= Task description =
The answer should contain all of the data, retyped without any alteration.

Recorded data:
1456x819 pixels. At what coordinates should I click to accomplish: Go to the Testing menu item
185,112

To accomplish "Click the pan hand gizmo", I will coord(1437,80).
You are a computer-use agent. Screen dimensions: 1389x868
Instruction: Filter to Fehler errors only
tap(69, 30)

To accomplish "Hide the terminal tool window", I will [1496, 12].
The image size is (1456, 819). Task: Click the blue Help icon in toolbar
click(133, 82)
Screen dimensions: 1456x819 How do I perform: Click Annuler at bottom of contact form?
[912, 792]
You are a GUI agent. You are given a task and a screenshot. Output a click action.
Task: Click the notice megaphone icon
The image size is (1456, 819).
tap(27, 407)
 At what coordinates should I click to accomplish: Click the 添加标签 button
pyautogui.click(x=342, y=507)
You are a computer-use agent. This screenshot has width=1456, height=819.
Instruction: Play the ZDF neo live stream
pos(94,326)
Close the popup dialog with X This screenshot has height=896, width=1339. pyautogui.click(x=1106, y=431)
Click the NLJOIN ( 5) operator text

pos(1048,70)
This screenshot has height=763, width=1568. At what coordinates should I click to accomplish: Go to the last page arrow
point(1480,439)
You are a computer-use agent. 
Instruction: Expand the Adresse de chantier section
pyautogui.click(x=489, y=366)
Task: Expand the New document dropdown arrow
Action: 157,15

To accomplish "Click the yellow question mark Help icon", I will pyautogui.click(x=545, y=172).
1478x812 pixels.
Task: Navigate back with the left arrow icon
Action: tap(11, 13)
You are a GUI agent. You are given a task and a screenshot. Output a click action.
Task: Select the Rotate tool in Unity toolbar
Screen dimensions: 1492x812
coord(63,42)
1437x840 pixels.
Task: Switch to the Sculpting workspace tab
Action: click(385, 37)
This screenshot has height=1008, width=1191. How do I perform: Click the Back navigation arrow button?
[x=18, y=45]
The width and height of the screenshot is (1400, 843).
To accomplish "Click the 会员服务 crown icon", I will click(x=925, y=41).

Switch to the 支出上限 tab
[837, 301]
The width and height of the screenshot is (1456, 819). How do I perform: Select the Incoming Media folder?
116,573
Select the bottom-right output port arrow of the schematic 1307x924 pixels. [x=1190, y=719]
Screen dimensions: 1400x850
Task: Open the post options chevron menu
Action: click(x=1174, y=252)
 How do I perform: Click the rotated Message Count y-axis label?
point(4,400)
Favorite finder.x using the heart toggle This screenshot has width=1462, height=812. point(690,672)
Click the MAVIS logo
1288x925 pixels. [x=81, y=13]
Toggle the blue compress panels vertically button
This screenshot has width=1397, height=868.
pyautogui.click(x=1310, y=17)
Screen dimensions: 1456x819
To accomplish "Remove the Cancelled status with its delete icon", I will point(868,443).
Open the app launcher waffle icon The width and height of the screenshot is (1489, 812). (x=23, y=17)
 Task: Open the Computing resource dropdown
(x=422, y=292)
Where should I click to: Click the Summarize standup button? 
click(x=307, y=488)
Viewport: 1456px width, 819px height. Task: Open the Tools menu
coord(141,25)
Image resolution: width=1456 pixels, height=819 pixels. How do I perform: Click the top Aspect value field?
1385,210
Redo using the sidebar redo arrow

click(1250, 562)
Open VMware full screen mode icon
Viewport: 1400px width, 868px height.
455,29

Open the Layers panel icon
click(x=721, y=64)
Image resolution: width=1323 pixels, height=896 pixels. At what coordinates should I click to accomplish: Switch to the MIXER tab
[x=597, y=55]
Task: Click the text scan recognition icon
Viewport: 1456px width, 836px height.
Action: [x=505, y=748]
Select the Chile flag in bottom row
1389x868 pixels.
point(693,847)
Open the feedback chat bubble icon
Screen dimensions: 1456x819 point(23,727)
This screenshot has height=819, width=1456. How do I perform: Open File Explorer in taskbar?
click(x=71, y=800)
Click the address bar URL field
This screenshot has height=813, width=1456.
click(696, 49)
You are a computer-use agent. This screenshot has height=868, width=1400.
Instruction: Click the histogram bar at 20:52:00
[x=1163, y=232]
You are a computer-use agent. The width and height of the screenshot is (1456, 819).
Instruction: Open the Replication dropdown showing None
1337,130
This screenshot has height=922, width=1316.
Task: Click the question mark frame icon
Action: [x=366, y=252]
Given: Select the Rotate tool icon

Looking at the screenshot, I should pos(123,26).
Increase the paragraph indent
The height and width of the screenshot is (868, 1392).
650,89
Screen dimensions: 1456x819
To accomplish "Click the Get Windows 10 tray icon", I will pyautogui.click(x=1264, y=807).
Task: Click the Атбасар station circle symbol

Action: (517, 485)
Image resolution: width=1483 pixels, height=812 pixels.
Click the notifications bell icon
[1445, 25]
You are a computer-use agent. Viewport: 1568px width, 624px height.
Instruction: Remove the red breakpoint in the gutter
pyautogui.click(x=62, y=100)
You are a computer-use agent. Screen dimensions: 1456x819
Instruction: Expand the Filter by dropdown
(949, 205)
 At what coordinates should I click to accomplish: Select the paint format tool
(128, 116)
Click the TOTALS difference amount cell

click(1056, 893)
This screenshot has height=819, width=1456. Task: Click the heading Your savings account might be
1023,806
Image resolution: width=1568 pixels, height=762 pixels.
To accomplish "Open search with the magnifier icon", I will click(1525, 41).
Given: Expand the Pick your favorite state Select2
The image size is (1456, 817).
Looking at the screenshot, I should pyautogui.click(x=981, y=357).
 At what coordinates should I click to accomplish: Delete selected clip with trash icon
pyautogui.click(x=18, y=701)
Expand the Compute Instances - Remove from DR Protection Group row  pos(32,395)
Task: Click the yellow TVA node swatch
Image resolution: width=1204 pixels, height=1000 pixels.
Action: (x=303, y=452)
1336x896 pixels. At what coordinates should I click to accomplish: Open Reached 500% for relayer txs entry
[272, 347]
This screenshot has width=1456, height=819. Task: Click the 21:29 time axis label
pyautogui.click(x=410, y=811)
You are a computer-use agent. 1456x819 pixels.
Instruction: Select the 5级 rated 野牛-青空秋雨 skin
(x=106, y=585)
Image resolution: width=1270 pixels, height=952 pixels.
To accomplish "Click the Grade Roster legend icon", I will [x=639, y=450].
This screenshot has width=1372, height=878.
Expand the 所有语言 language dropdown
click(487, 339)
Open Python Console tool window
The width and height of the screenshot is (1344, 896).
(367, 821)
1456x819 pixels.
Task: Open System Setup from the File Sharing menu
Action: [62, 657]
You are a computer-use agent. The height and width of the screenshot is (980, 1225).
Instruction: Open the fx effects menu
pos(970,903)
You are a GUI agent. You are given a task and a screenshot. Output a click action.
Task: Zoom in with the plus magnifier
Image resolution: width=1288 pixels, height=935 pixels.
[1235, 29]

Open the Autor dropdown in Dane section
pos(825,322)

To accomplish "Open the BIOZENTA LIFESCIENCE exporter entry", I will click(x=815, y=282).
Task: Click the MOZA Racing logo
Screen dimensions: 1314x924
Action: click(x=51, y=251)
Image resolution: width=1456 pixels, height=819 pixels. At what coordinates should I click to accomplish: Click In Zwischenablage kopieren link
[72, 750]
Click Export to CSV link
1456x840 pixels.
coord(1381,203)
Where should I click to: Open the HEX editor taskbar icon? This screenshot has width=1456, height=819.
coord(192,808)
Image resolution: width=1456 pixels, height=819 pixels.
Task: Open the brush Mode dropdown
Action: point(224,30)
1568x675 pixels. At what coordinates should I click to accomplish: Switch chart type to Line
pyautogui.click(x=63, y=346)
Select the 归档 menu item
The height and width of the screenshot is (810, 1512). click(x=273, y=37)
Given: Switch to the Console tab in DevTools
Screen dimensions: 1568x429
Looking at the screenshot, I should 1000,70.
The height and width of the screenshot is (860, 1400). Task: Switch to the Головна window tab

= Exercise answer =
1456x819 pixels. At what coordinates should I click to accomplish: Go to the Testing menu item
185,112

To accomplish "Click the pan hand gizmo", I will coord(1437,80).
You are a computer-use agent. Screen dimensions: 1389x868
Instruction: Filter to Fehler errors only
tap(69, 30)

To accomplish "Hide the terminal tool window", I will [1496, 12].
The image size is (1456, 819). Task: Click the blue Help icon in toolbar
click(133, 82)
Screen dimensions: 1456x819 How do I perform: Click Annuler at bottom of contact form?
[912, 792]
You are a GUI agent. You are given a task and a screenshot. Output a click action.
Task: Click the notice megaphone icon
The image size is (1456, 819).
tap(27, 407)
 At what coordinates should I click to accomplish: Click the 添加标签 button
pyautogui.click(x=342, y=507)
You are a computer-use agent. This screenshot has width=1456, height=819.
Instruction: Play the ZDF neo live stream
pos(94,326)
Close the popup dialog with X This screenshot has height=896, width=1339. pyautogui.click(x=1106, y=431)
Click the NLJOIN ( 5) operator text

pos(1048,70)
This screenshot has height=763, width=1568. At what coordinates should I click to accomplish: Go to the last page arrow
point(1480,439)
You are a computer-use agent. 
Instruction: Expand the Adresse de chantier section
pyautogui.click(x=489, y=366)
Task: Expand the New document dropdown arrow
Action: 157,15

To accomplish "Click the yellow question mark Help icon", I will pyautogui.click(x=545, y=172).
1478x812 pixels.
Task: Navigate back with the left arrow icon
Action: tap(11, 13)
You are a GUI agent. You are given a task and a screenshot. Output a click action.
Task: Select the Rotate tool in Unity toolbar
Screen dimensions: 1492x812
coord(63,42)
1437x840 pixels.
Task: Switch to the Sculpting workspace tab
Action: click(385, 37)
This screenshot has height=1008, width=1191. How do I perform: Click the Back navigation arrow button?
[x=18, y=45]
The width and height of the screenshot is (1400, 843).
To accomplish "Click the 会员服务 crown icon", I will click(x=925, y=41).

Switch to the 支出上限 tab
[837, 301]
The width and height of the screenshot is (1456, 819). How do I perform: Select the Incoming Media folder?
116,573
Select the bottom-right output port arrow of the schematic 1307x924 pixels. [x=1190, y=719]
Screen dimensions: 1400x850
Task: Open the post options chevron menu
Action: click(x=1174, y=252)
 How do I perform: Click the rotated Message Count y-axis label?
point(4,400)
Favorite finder.x using the heart toggle This screenshot has width=1462, height=812. point(690,672)
Click the MAVIS logo
1288x925 pixels. [x=81, y=13]
Toggle the blue compress panels vertically button
This screenshot has width=1397, height=868.
pyautogui.click(x=1310, y=17)
Screen dimensions: 1456x819
To accomplish "Remove the Cancelled status with its delete icon", I will point(868,443).
Open the app launcher waffle icon The width and height of the screenshot is (1489, 812). (x=23, y=17)
 Task: Open the Computing resource dropdown
(x=422, y=292)
Where should I click to: Click the Summarize standup button? 
click(x=307, y=488)
Viewport: 1456px width, 819px height. Task: Open the Tools menu
coord(141,25)
Image resolution: width=1456 pixels, height=819 pixels. How do I perform: Click the top Aspect value field?
1385,210
Redo using the sidebar redo arrow

click(1250, 562)
Open VMware full screen mode icon
Viewport: 1400px width, 868px height.
455,29

Open the Layers panel icon
click(x=721, y=64)
Image resolution: width=1323 pixels, height=896 pixels. At what coordinates should I click to accomplish: Switch to the MIXER tab
[x=597, y=55]
Task: Click the text scan recognition icon
Viewport: 1456px width, 836px height.
Action: [x=505, y=748]
Select the Chile flag in bottom row
1389x868 pixels.
point(693,847)
Open the feedback chat bubble icon
Screen dimensions: 1456x819 point(23,727)
This screenshot has height=819, width=1456. How do I perform: Open File Explorer in taskbar?
click(x=71, y=800)
Click the address bar URL field
This screenshot has height=813, width=1456.
click(696, 49)
You are a computer-use agent. This screenshot has height=868, width=1400.
Instruction: Click the histogram bar at 20:52:00
[x=1163, y=232]
You are a computer-use agent. The width and height of the screenshot is (1456, 819).
Instruction: Open the Replication dropdown showing None
1337,130
This screenshot has height=922, width=1316.
Task: Click the question mark frame icon
Action: [x=366, y=252]
Given: Select the Rotate tool icon

Looking at the screenshot, I should pos(123,26).
Increase the paragraph indent
The height and width of the screenshot is (868, 1392).
650,89
Screen dimensions: 1456x819
To accomplish "Click the Get Windows 10 tray icon", I will pyautogui.click(x=1264, y=807).
Task: Click the Атбасар station circle symbol

Action: (517, 485)
Image resolution: width=1483 pixels, height=812 pixels.
Click the notifications bell icon
[1445, 25]
You are a computer-use agent. Viewport: 1568px width, 624px height.
Instruction: Remove the red breakpoint in the gutter
pyautogui.click(x=62, y=100)
You are a computer-use agent. Screen dimensions: 1456x819
Instruction: Expand the Filter by dropdown
(949, 205)
 At what coordinates should I click to accomplish: Select the paint format tool
(128, 116)
Click the TOTALS difference amount cell

click(1056, 893)
This screenshot has height=819, width=1456. Task: Click the heading Your savings account might be
1023,806
Image resolution: width=1568 pixels, height=762 pixels.
To accomplish "Open search with the magnifier icon", I will click(1525, 41).
Given: Expand the Pick your favorite state Select2
The image size is (1456, 817).
Looking at the screenshot, I should pyautogui.click(x=981, y=357).
 At what coordinates should I click to accomplish: Delete selected clip with trash icon
pyautogui.click(x=18, y=701)
Expand the Compute Instances - Remove from DR Protection Group row  pos(32,395)
Task: Click the yellow TVA node swatch
Image resolution: width=1204 pixels, height=1000 pixels.
Action: (x=303, y=452)
1336x896 pixels. At what coordinates should I click to accomplish: Open Reached 500% for relayer txs entry
[272, 347]
This screenshot has width=1456, height=819. Task: Click the 21:29 time axis label
pyautogui.click(x=410, y=811)
You are a computer-use agent. 1456x819 pixels.
Instruction: Select the 5级 rated 野牛-青空秋雨 skin
(x=106, y=585)
Image resolution: width=1270 pixels, height=952 pixels.
To accomplish "Click the Grade Roster legend icon", I will [x=639, y=450].
This screenshot has width=1372, height=878.
Expand the 所有语言 language dropdown
click(487, 339)
Open Python Console tool window
The width and height of the screenshot is (1344, 896).
(367, 821)
1456x819 pixels.
Task: Open System Setup from the File Sharing menu
Action: [62, 657]
You are a computer-use agent. The height and width of the screenshot is (980, 1225).
Instruction: Open the fx effects menu
pos(970,903)
You are a GUI agent. You are given a task and a screenshot. Output a click action.
Task: Zoom in with the plus magnifier
Image resolution: width=1288 pixels, height=935 pixels.
[1235, 29]

Open the Autor dropdown in Dane section
pos(825,322)

To accomplish "Open the BIOZENTA LIFESCIENCE exporter entry", I will click(x=815, y=282).
Task: Click the MOZA Racing logo
Screen dimensions: 1314x924
Action: click(x=51, y=251)
Image resolution: width=1456 pixels, height=819 pixels. At what coordinates should I click to accomplish: Click In Zwischenablage kopieren link
[72, 750]
Click Export to CSV link
1456x840 pixels.
coord(1381,203)
Where should I click to: Open the HEX editor taskbar icon? This screenshot has width=1456, height=819.
coord(192,808)
Image resolution: width=1456 pixels, height=819 pixels.
Task: Open the brush Mode dropdown
Action: point(224,30)
1568x675 pixels. At what coordinates should I click to accomplish: Switch chart type to Line
pyautogui.click(x=63, y=346)
Select the 归档 menu item
The height and width of the screenshot is (810, 1512). click(x=273, y=37)
Given: Switch to the Console tab in DevTools
Screen dimensions: 1568x429
Looking at the screenshot, I should 1000,70.
The height and width of the screenshot is (860, 1400). Task: Switch to the Головна window tab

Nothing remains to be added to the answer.